● **PROBLEM REQUIREMENTS**: Take the lines in the listing below from the line with "Where should I click to: Select" up to and including the line with "Task: Jump to the last report page" and set them down exactly, skipping pictures and adding nothing.

.....

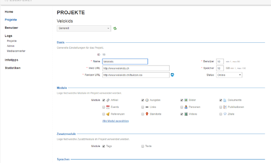Enable the Events module checkbox

click(104, 107)
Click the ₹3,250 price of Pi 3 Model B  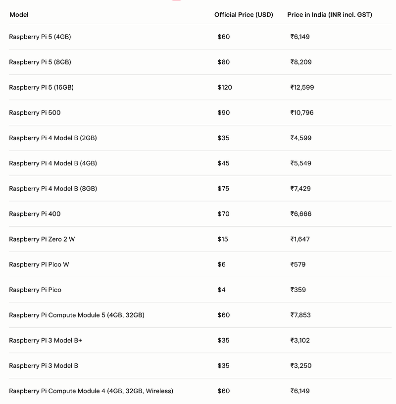tap(301, 365)
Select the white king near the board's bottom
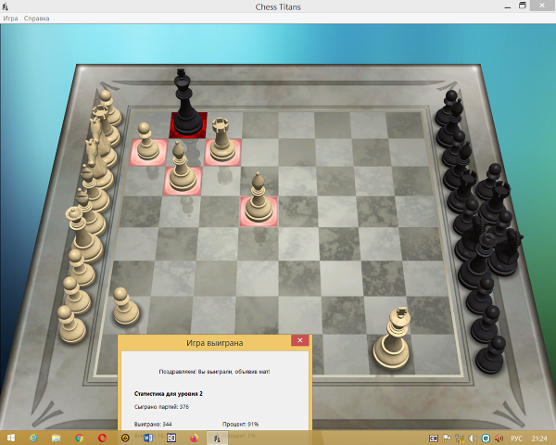The height and width of the screenshot is (445, 556). pyautogui.click(x=393, y=341)
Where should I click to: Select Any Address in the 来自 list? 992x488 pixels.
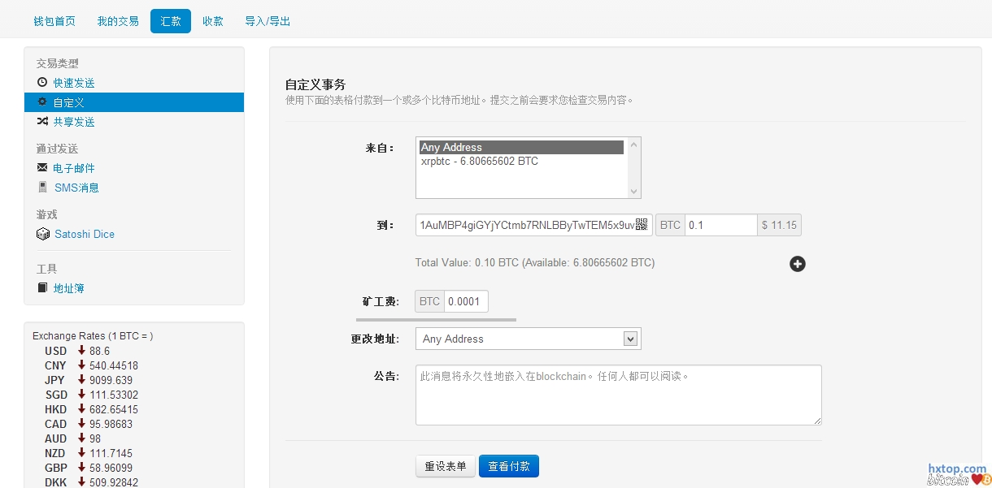[520, 148]
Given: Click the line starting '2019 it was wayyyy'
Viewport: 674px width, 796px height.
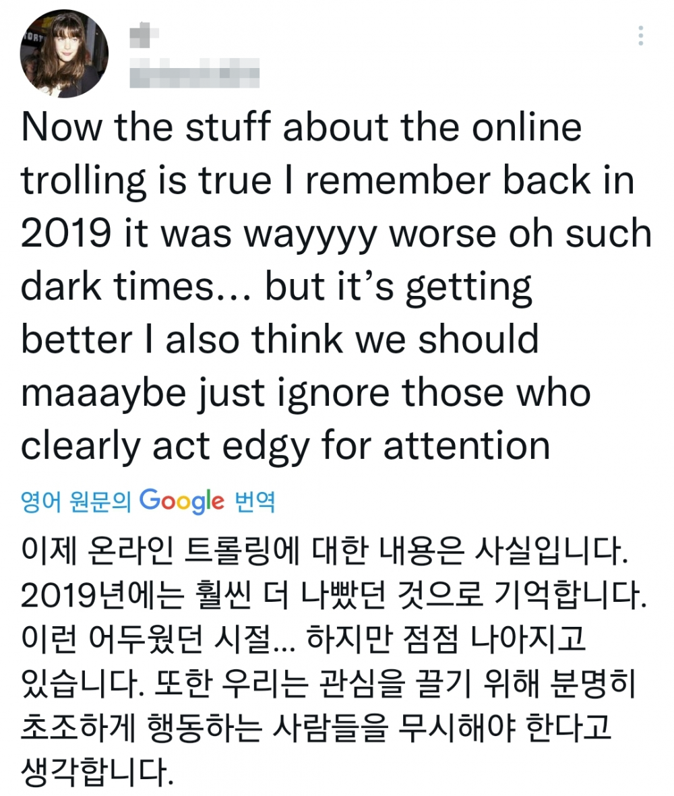Looking at the screenshot, I should click(x=336, y=235).
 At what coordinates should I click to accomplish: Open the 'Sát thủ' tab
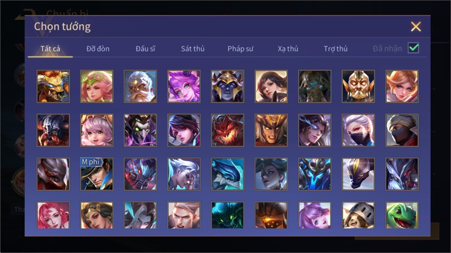pyautogui.click(x=193, y=49)
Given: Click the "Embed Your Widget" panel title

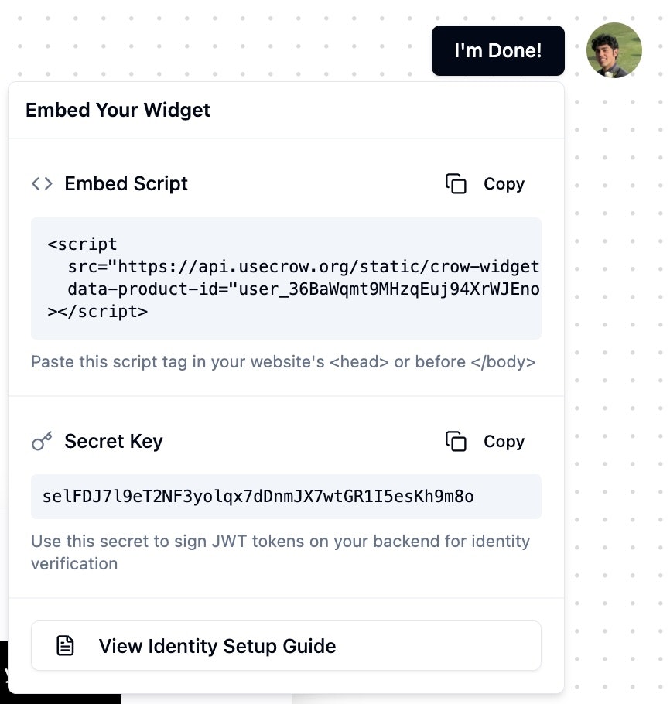Looking at the screenshot, I should point(118,110).
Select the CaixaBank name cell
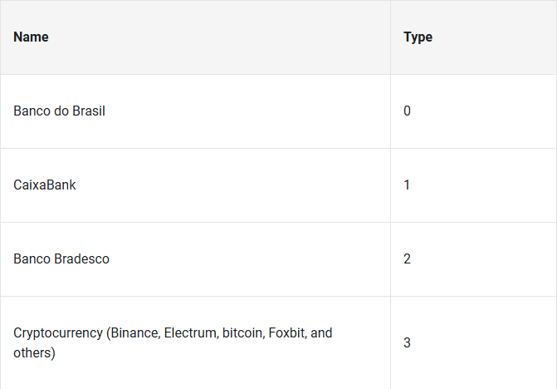The width and height of the screenshot is (557, 389). (x=195, y=185)
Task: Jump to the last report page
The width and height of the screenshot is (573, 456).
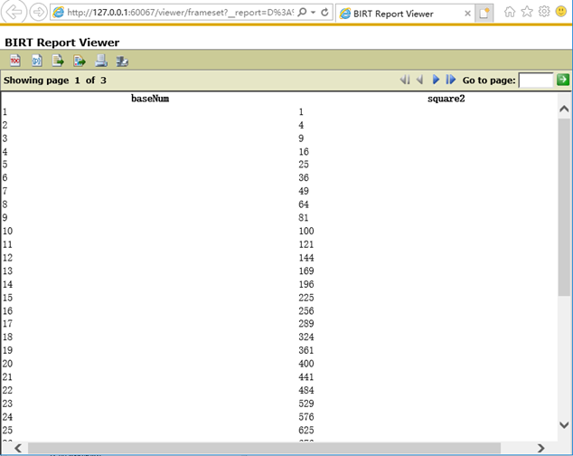Action: coord(451,81)
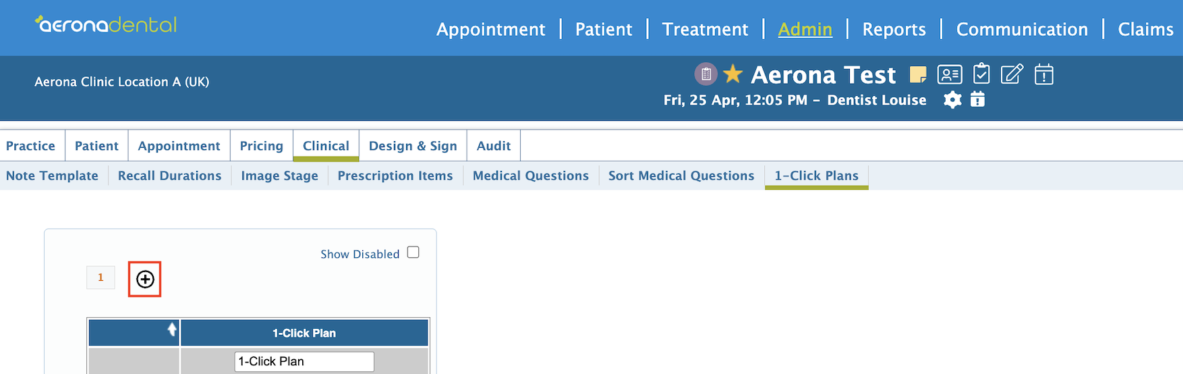Click the 1-Click Plan filter field
Image resolution: width=1183 pixels, height=374 pixels.
pos(304,361)
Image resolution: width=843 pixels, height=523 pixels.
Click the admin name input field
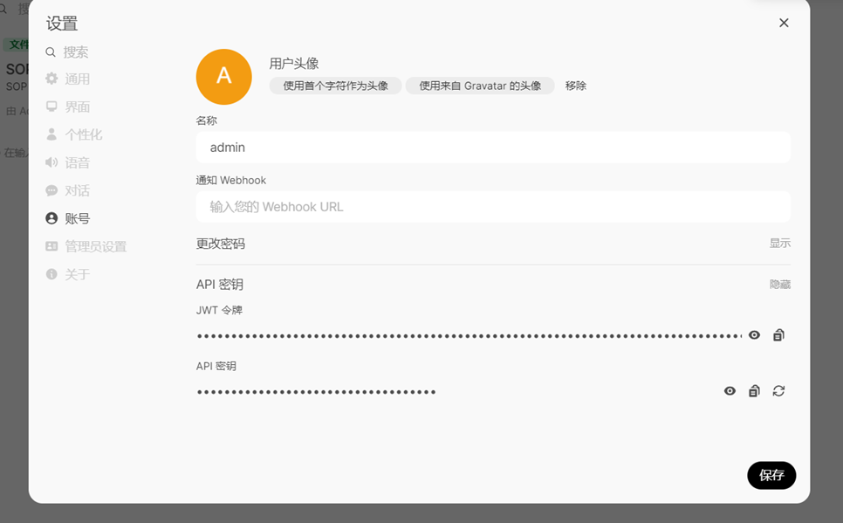point(492,147)
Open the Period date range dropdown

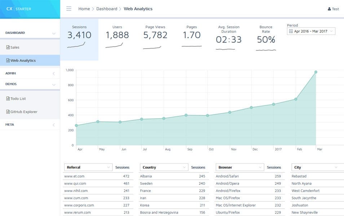click(311, 31)
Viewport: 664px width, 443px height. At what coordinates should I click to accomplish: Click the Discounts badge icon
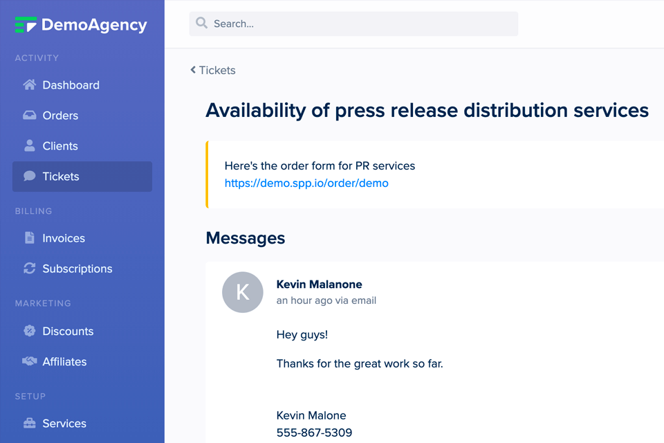pos(29,331)
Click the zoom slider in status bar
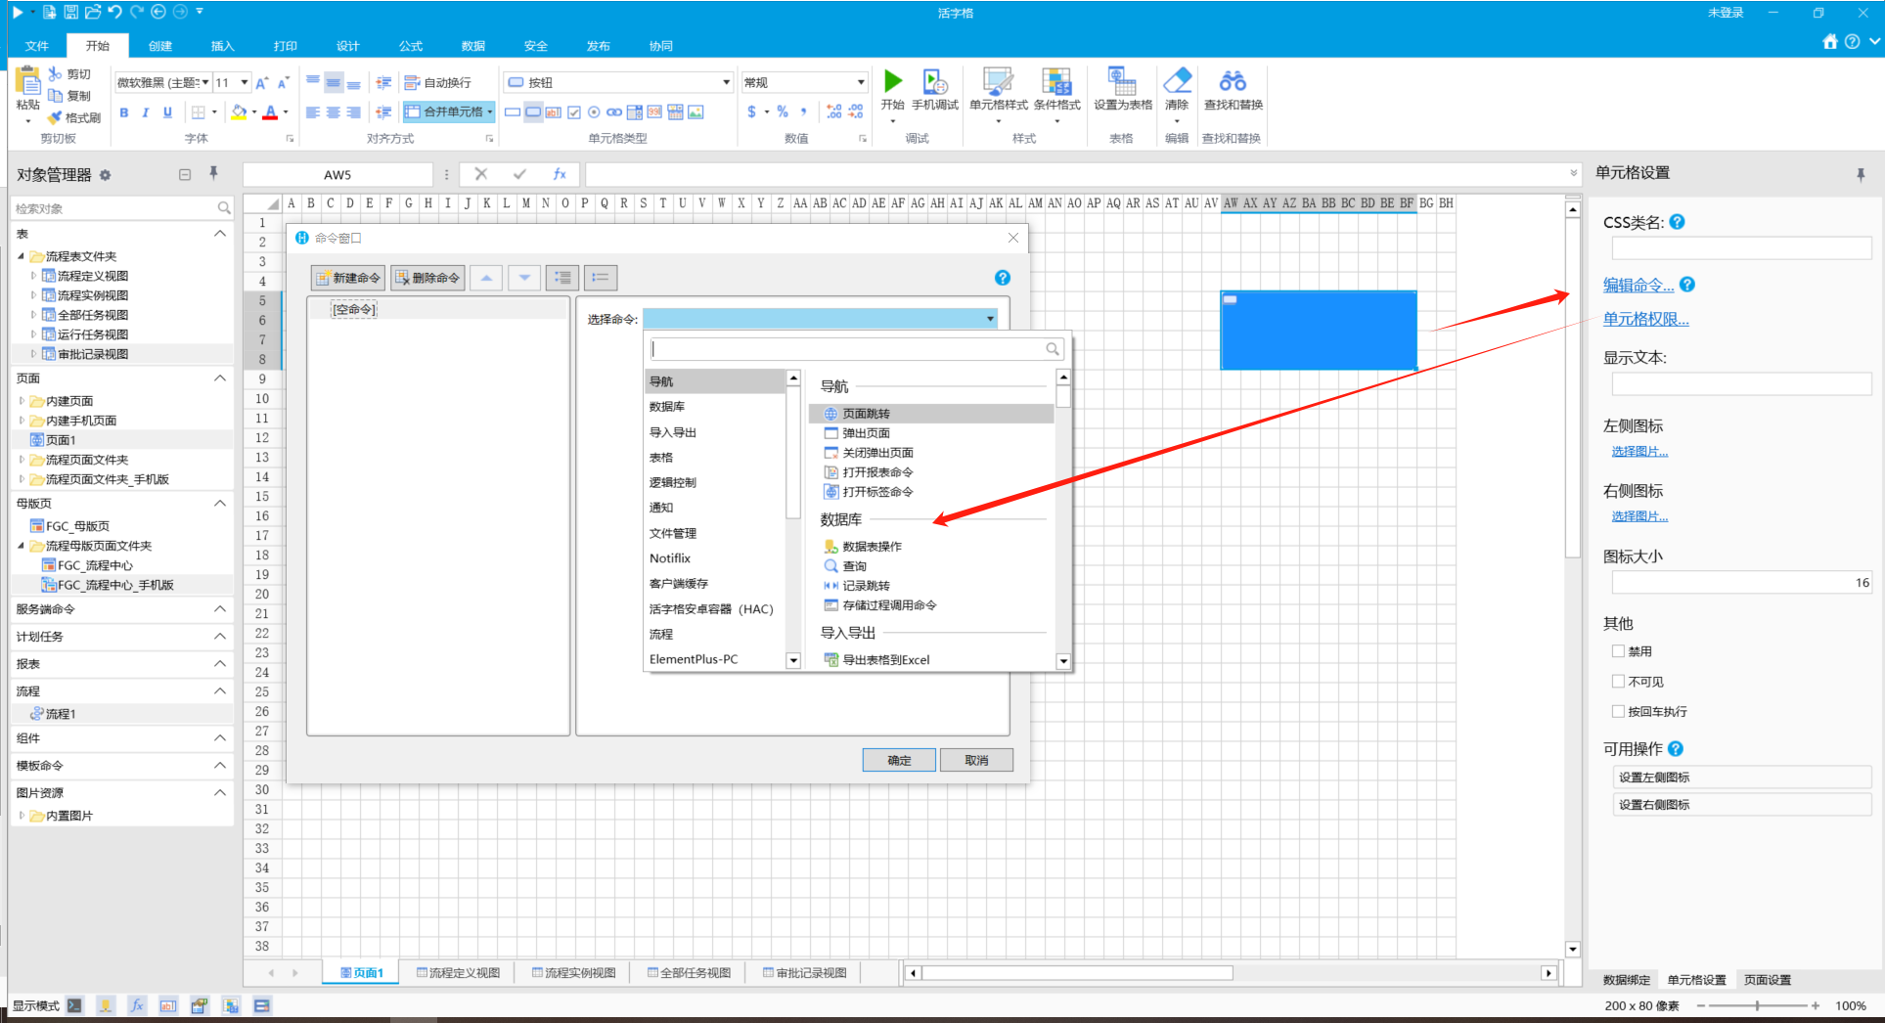The height and width of the screenshot is (1023, 1885). click(x=1757, y=1005)
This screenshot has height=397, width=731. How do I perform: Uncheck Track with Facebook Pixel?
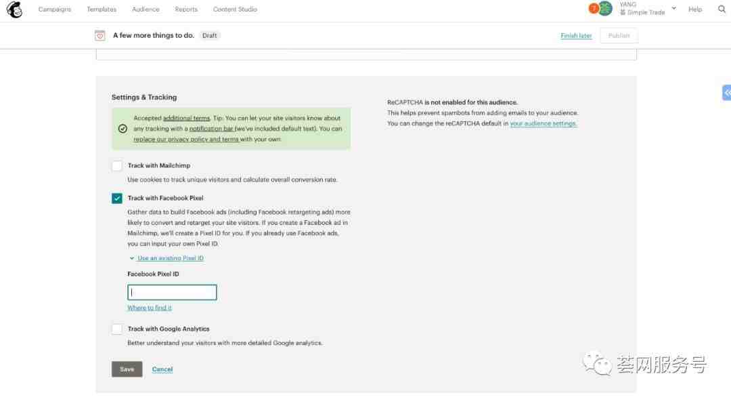click(117, 199)
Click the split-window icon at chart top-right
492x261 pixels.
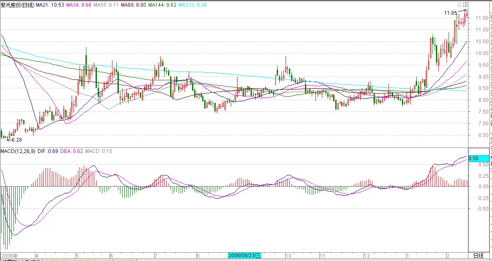(465, 4)
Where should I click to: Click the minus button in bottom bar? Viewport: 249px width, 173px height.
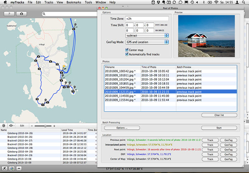pos(19,168)
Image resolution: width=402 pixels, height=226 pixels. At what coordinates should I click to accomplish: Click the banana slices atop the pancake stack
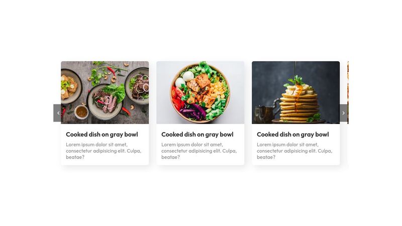[x=300, y=90]
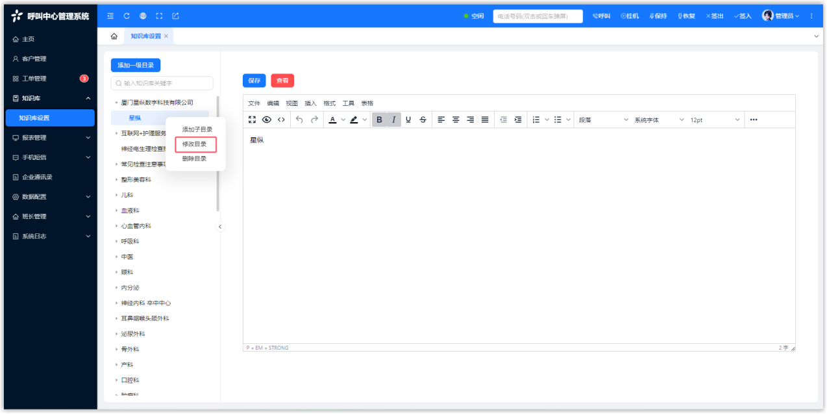Image resolution: width=827 pixels, height=414 pixels.
Task: Open the home icon tab
Action: coord(114,36)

.....

● **RESULT FOR THIS EXERCISE**:
Where should I click to: Select Any Address in the 来自 list? 992x488 pixels.
[520, 148]
Given: Click the line starting '2019 it was wayyyy'
Viewport: 674px width, 796px height.
Looking at the screenshot, I should click(x=336, y=235).
 At what coordinates should I click to accomplish: Open the 'Sát thủ' tab
pyautogui.click(x=193, y=49)
Given: Click the "Embed Your Widget" panel title

Looking at the screenshot, I should point(118,110).
Select the CaixaBank name cell
The width and height of the screenshot is (557, 389). (x=195, y=185)
Task: Jump to the last report page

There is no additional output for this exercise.